Work to do |
Extend the forum reply below on the phase relationship of the two hot wires in 240V household service, starting after its final sentence.

My answer, and I think the answer from all other 3 who disagree with you would be:
Unbelievable. People are actually replying and answering this stupid question without apparently even realizing that the question already answered itself. Did it not state: ""The two insulated wires each carry
120 volts, but they are 180 degrees out of phase "? Beyond that, it wants a yes or no answer to something that is mutually exclusive, ie "In phase or out?" How the hell do you guys answer that with a yes or no?
The problem some of you are having is understanding the difference between what something may be commonly called by those in the trade and the engineering concepts and definitions of systems, phase, etc.
And in the case of 240V service in your house, the answers you seek are:
Q What is the phase relationship of the two hots? A They are 180deg out of phase with each other
Q Does it matter how that phase difference was achieved? A No, from an electrical engineering perspective, we just need to look at the voltage waveforms and current flow on the service cable. Plot the waveform on a graph paper and you have your answer.

Supplied material |
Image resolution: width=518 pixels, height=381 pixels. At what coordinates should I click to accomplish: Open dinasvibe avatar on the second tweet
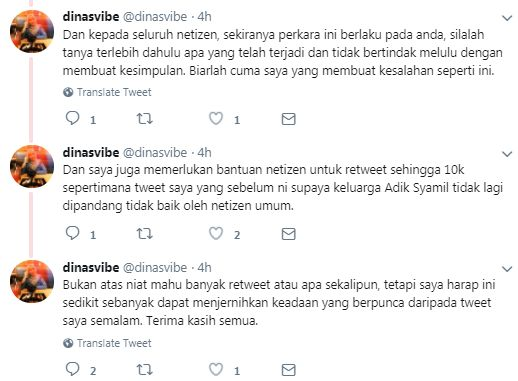click(x=32, y=166)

Response to this exercise |
Q Is this commony called a two phase system? A No. Probably because it's created by a transformer that uses one of the three phases generated by the power plant.
It was defined to me some 30 years ago, but what I came away with was that it is "in phase" if the voltage and current reach peak and 0 at the same instant. That is what I understand a single phase transformer does. (Ignore capacitance and inductance)
Nobody I know would call 120/240 2-phase. You wouldn't buy a single core transformer and specify whether it is in-phase or 180 degrees out of phase. You don't get multiple phases out of a single transformer. If you ask for a 2-phase transformer you will completely confuse the transformer rep.
Analysis of real multiphase electricity commonly uses phasor analysis, using SQR(-1).
A simple 120/240V system is single phase with the math handled with
*trivial* plus and minus signs. "2-phases" confuses trivial math. Calling it 2-phase confuses communication with anyone who understands multiphase power systems.
If 120/240 is 2-phase, then single phase has no particularly useful meaning.
If you tell a utility you want a 120/240V 2-phase service what will they say? That is after they stop laughing.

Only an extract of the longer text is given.